Sobre este punto, es sabido que el Flaco no poseía la masividad que replicara su ascendencia en la crítica y la virtual unanimidad con que es valorado entre los artistas de todos los espectros de la música popular argentina, desde cultores del pop ligero como Leo García a rancios metaleros como Ricardo Iorio o leyendas como Mercedes Sosa, pasando por prácticamente todo lo que hay en el medio, arriba y abajo.
Repasar la calidad de su música y poesía es redundante y requeriría mucho más espacio, pero también es constatable que nunca fue un gran vendedor de discos (si bien muchas de sus canciones tuvieron pasta o destino de hit) ni llenaba estadios como muchas de las bandas que explotaron el boom de alcance demográfico del mercado joven post-Malvinas. En realidad, tampoco le interesaba. Spinetta nunca hizo discos para las radios, las cadenas de videos o las grandes productoras que organizan giras, aún si hizo un uso pragmático de todos estos resortes. Su trato era con sí mismo y su obra, y en esto posee una dignidad e independencia artística equiparables a las que se les ensalzan a Patricio Rey y sus Redonditos de Ricota. Cuando tuvo un proyecto y se sintió fuera de lugar, se mudó a otro, sin importar la «rentabilidad» (artística o económica) que dejaba atrás. Nunca bajó un mensaje o una línea que no estuviera en coherencia con sus creencias íntimas, que pertenecen universalmente al ámbito de lo positivo, lo espiritual, la experimentación, la reflexión, la estética, lo mundano y lo metafísico entremezclados armoniosamente. De hecho, apenas puede acusárselo de bajar línea de modo alguno (salvo que alguien encuentre significaciones inequívocas a «Árbol/hoja/salto/luz…aproximación»).
Por último, esta intransigencia spinetteana hace que su obra no sea de acceso inmediato, en el mejor sentido: requiere conectar (o no) con esa música. Conmoverá por siempre la terquedad con la que se mantuvo firme en esa idiosincrasia tan marciana, tan particular, que está a igual distancia del devenir hipercomercial y prostituido del rock como negocio corporativo («Me he negado sistemáticamente a participar de muchos comerciales. Jamás voy a aceptar hacer una publicidad en particular con mi música. Honestamente, no vinimos para eso a hacer música. Vinimos para crear una música que no se detenga en su evolución») y de la futbolización y aguante que a la postre se llevó casi doscientos muertos en 2004.
Estas convicciones son las de un músico que es símbolo de su generación, del público de rock de su generación, de los músicos y de las aspiraciones de las personas que crecieron entre y durante dictaduras y estimaron que el rock era un proyecto y un código de resistencia a través de la libertad creativa.
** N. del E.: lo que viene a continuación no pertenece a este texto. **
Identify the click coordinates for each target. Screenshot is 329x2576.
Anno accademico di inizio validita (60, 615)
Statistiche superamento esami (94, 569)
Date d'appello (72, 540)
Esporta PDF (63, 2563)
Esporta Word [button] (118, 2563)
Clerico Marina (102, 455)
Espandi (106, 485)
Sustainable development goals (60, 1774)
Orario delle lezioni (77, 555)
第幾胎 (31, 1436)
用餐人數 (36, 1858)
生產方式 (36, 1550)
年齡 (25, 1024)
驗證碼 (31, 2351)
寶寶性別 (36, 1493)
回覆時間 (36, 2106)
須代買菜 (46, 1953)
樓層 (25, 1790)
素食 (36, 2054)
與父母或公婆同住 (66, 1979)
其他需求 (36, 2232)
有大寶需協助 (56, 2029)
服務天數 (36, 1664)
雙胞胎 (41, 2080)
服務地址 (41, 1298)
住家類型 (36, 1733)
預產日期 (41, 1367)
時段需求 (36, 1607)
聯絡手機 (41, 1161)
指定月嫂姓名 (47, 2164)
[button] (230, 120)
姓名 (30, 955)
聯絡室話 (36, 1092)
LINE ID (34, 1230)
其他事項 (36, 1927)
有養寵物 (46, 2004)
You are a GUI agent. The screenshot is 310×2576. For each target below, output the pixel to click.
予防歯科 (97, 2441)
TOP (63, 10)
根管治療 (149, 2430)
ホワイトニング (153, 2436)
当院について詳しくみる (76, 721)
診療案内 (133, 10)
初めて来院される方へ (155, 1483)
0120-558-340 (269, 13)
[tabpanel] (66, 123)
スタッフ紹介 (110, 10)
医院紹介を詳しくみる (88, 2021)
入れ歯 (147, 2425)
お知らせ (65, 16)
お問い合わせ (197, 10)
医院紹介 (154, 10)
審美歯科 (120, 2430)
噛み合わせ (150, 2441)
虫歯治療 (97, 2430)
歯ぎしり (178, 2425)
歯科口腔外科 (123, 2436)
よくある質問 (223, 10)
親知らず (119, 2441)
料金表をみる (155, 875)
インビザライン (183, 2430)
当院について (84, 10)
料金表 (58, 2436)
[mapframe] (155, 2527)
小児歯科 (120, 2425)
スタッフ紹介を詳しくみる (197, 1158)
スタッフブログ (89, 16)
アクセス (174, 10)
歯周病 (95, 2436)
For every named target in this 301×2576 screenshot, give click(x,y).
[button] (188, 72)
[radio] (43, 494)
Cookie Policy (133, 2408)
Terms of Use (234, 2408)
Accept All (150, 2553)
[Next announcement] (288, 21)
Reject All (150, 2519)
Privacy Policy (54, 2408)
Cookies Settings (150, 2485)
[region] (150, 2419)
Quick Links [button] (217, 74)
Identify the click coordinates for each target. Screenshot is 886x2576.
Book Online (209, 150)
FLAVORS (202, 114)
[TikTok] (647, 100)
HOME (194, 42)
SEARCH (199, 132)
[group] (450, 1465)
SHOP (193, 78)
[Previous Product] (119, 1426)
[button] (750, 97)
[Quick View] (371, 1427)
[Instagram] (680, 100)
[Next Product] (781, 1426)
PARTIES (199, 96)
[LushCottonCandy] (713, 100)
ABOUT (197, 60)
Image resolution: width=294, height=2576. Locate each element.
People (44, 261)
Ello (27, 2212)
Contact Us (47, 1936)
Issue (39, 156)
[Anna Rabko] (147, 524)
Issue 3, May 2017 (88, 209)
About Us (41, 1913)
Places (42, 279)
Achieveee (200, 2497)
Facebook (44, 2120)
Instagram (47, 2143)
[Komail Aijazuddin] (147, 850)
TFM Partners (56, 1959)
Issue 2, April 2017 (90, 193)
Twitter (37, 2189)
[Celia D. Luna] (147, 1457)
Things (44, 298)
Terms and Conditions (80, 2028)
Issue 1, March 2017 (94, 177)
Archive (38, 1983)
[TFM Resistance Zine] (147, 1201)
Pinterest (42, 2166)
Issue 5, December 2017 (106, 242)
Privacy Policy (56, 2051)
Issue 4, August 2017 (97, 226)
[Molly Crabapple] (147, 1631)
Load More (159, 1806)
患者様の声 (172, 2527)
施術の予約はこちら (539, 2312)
Por contraste su figura se hace aun más grande. Hoy el rock apenas puede aspirar (aun con valiosísimas trincheras estéticas e institucionales, mínimas y focalizadas, a veces negadas adrede a la masividad) a rascar la cáscara de un sistema de mercantilización y traición artística, sin poder romperla. Y sin duda de esas trincheras saldrá lo nuevo y lo bueno que nos espera. Porque gran parte del público y de los músicos de estas generaciones, aunque sepan que el rock como proyecto para cambiar el mundo fue una especie de mala broma con enseñanzas no despreciables o crean todavía en esa utopía, también escucha las canciones del último amigo de lo eterno con respeto y devoción. Su fallecimiento nos deja como ciegos frente al mar: sobrecogidos e indefensos frente a lo inabarcable, pero también inspirándonos en el sonido hermoso que emana de esa enorme fuente.